Post-Impressionism and Cubism

As the twentieth century progressed, the artist’s way of seeing things led to movements such as Cubism, this style was developed by Pablo Picasso to show scenes and objects in the way the human eye sees them. Cubist painting does not show an object from one angle but as a vibrant shifting object. It was artists such as Paul Cezanne who developed impressionist art further by moving closer to abstraction. These artists distorted colours and shapes instead of more realistic representations of the world.


In the middle of the twentieth century, Surrealism became an important part of modern art by focusing on the inclusion of random chance in the artistic practice and described the unconscious mind in a non-representational way. The greatest legacy by these surrealists was picking another place other than the real world.

Abstract Expressionism

This style of painting focused entirely on the paint as the subject, and the abstract was the artist’s interaction with material: it was popularised by artists such as William de Kooning, Jackson Pollock, and Franz Kline.

Minimalism, Post-Painterly, and Pluralism

The leading artists who used this style included Ellsworth Kelly and Frank Stella, they continued to experiment with colour but emphasised on the hard-edged form. This form expanded the ideas of the artists to introduce new themes such as politics and consumerism as the primary tool of representation.

Abstract Modern Painting

In contemporary art, Pluralism is the pivotal characteristic by combining different styles, techniques, and even realism. Abstract modern painting is an art loved by many art lovers.

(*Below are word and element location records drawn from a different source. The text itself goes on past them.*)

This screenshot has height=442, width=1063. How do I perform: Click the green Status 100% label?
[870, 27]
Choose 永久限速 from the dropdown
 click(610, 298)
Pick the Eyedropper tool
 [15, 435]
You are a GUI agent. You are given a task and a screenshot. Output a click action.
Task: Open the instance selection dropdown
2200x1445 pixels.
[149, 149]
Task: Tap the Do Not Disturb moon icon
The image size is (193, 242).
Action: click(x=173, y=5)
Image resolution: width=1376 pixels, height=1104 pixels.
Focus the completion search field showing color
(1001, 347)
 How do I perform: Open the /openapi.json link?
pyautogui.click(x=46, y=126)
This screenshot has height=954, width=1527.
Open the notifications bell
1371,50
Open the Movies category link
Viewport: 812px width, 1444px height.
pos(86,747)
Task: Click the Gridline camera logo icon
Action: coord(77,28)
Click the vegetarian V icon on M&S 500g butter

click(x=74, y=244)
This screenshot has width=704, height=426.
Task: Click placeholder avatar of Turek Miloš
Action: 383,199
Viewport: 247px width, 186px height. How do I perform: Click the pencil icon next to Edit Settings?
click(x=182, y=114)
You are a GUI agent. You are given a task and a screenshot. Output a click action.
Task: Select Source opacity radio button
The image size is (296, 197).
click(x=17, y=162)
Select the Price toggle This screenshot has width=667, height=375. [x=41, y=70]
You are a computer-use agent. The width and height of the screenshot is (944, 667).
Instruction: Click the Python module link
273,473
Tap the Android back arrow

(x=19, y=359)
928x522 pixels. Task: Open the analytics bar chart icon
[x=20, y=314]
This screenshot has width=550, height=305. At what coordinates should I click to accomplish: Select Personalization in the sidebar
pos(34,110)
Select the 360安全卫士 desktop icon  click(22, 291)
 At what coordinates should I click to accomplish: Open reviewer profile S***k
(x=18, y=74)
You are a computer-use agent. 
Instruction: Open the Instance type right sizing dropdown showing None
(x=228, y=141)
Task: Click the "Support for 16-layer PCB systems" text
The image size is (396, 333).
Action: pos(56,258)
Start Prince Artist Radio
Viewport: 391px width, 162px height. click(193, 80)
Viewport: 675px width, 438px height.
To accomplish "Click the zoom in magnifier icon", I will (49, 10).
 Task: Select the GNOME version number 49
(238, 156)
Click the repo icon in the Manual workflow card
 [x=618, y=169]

How can you choose a nice abstract painting to suit your living room?

Abstract painting is the best medium for your home if you need a burst of energy in your space. Abstract art complements your décor with distracting images, objects and scenes. A painting with yellow sharp lines and tones is ideal for your bedroom while one with grey lines create a sense of peace for your living room. As a bonus, your guests will find their interpretation that adorns your living space.